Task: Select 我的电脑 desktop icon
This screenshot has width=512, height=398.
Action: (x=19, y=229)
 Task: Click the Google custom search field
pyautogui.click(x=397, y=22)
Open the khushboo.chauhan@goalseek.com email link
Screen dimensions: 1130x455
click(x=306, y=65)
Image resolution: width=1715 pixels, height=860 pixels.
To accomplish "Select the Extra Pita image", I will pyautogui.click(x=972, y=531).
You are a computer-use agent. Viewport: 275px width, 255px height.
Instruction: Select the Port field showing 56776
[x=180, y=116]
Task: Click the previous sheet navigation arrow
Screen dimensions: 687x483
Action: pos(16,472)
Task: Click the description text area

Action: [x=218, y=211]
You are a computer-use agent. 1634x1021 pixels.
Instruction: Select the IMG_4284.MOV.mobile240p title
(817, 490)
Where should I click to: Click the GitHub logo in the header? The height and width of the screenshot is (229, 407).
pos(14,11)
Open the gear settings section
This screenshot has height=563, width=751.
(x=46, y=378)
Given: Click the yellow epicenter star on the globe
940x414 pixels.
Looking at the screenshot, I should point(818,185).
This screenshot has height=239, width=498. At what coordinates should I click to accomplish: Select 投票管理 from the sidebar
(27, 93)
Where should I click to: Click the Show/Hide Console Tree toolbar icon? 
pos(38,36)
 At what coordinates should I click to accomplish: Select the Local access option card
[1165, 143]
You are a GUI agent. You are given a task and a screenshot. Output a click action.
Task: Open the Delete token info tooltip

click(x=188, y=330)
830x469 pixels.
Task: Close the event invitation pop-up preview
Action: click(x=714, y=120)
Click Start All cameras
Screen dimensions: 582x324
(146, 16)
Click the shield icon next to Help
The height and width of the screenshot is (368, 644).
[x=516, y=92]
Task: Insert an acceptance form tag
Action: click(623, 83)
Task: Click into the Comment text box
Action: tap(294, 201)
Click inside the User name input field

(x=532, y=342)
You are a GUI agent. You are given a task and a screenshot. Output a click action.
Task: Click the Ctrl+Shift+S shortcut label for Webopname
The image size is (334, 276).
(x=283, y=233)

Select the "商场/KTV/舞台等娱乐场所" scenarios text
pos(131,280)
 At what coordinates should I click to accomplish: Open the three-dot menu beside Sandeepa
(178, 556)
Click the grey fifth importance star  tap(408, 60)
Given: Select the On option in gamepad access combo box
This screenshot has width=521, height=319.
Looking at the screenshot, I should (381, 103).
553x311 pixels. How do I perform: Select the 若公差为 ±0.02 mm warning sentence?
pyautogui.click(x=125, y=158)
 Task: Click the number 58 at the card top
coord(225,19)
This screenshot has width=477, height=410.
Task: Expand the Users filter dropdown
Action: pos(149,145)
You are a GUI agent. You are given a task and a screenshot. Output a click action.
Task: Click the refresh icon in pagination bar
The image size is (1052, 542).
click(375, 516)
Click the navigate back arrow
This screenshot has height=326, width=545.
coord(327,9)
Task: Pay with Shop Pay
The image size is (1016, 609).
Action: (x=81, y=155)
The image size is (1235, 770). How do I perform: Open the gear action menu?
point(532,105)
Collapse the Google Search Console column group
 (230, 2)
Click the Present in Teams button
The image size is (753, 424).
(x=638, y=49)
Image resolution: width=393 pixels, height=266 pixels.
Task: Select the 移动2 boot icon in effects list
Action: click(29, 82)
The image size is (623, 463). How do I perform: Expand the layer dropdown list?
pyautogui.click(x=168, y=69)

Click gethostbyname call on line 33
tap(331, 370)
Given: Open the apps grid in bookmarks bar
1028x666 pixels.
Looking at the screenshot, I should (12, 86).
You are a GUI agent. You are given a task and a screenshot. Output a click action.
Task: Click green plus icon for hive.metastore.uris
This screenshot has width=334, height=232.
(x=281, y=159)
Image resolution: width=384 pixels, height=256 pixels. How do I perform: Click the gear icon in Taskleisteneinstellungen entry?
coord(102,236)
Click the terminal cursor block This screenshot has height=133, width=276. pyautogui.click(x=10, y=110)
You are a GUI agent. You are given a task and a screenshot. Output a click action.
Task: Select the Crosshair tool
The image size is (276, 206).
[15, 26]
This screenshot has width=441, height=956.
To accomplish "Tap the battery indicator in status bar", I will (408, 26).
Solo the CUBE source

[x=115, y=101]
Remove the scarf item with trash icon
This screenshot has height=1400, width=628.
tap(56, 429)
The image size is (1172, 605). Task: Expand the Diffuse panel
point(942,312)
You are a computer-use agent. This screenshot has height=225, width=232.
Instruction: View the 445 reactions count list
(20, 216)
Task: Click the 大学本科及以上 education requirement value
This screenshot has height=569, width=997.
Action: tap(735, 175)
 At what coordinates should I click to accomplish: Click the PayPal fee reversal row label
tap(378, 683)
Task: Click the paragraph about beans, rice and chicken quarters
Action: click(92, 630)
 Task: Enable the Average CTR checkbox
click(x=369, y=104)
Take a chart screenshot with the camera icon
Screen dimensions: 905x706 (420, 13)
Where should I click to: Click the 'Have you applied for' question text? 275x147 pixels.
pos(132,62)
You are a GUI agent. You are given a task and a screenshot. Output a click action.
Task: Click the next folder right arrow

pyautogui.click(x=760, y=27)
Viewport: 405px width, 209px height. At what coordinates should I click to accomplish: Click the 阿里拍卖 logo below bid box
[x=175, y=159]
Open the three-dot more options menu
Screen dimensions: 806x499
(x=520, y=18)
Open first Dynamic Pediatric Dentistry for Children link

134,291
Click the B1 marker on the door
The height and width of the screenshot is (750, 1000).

PROBLEM REQUIREMENTS =
Please find every line in the listing that holds the string "computer" and copy it.

RESPONSE BELOW =
You are a computer-use agent. Viewport: 275px width, 255px height.
You are a computer-use agent. 1634x1021 pixels.
You are a computer-use agent. This screenshot has height=225, width=232.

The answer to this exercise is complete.